Baron, David P., Maretno A. Harjoto, and Hoje Jo. "The Economics and Politics of Corporate Social Performance." Working Paper, Stanford Graduate School of Business, April 2009.

This ambitious study seeks to place corporate social performance (CSP) in its proper context by postulating that firms are "operating in three markets: a product market, a capital market, and a market for social pressure as generated by government, NGOs, and social activists." The relationships among these markets are estimated using a three equation structural model.

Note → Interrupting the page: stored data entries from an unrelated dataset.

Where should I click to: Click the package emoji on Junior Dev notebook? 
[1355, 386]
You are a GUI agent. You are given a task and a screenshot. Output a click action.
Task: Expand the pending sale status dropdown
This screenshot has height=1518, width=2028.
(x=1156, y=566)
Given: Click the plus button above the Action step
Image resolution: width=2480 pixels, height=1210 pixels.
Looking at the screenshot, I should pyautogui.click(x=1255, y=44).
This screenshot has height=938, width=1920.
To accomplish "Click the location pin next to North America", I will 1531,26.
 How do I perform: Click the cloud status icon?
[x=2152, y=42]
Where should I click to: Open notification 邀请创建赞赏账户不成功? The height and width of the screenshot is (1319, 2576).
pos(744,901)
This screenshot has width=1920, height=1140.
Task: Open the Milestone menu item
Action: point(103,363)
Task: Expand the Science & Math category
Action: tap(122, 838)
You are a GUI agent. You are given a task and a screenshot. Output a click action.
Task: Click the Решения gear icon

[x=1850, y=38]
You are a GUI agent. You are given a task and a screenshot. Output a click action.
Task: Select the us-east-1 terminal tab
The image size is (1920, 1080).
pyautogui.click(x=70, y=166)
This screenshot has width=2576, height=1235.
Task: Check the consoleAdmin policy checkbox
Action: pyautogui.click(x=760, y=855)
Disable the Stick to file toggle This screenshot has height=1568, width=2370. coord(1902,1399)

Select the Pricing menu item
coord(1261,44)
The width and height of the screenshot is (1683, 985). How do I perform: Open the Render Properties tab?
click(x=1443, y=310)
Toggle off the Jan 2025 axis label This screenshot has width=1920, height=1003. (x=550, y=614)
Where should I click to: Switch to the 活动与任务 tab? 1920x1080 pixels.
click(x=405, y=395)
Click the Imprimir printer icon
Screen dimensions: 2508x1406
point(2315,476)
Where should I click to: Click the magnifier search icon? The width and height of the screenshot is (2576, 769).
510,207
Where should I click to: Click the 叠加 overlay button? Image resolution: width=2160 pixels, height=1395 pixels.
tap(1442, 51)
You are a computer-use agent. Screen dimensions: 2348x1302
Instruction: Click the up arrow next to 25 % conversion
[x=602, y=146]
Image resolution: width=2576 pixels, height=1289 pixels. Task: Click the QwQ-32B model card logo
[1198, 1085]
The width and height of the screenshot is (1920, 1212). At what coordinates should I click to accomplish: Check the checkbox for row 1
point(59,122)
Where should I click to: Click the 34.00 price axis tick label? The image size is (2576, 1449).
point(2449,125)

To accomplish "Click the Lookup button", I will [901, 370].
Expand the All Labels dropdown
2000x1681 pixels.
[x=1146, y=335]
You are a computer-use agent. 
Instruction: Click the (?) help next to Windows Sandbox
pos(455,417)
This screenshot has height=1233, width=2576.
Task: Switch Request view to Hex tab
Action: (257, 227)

(Author Baron draws a distinction between CSP and CSR, "where the latter involves a moral duty to undertake social activities. In contrast, CSP need not arise from moral responsibilities. CSP as considered here pertains to social activities that satisfy two conditions. First, the activities are beyond the law and regulation. Second, the activities involve the private provision of public goods or private redeistribution.")

The empirical portion of the study covers the 1996-2004 time period. It uses KLD data as the basis for estimating CSP performance (the KLD "strengths") and social pressure (the KLD "concerns"). IRRC corporate governance data are used "to control for corporate governance characteristics and capital market monitoring."

Corporate financial performance is measured using Tobin's Q, using Fama & French's 48 industry dummy variables as controls. An industry competitiveness index is also used as a control, as are a variety of financial characteristics (e.g., R&D intensity, debt ratio, etc.).

Finds that "for the full dataset, CFP and CSP are found to be largely unrelated," but that "greater social pressure is associated with worse CFP, which could reflect the effects of pressure on firms' reputations, brand equities, or productivity." Also finds that consumer companies have a higher propensity to better CSP, while industrial companies are less likely to be strong social performers [this finding accords with the experience of practitioners in their construction of social indexes - lk].

A breakdown between the first and second four years of the sample (which map to presidential administrations) finds a stronger relationship between CSP and CFP in the Bush era than in the Clinton era.

The authors further note that "the absence of an empirical relation between financial performance and social performance or the presence of a positive relation for consumer industries and a negative relation for industrial industries does not mean that there is no causal relation for an individual firm...the challenge for empirical research is to determine whether a causal relation exists, and this will have to be done at the level of individual firms."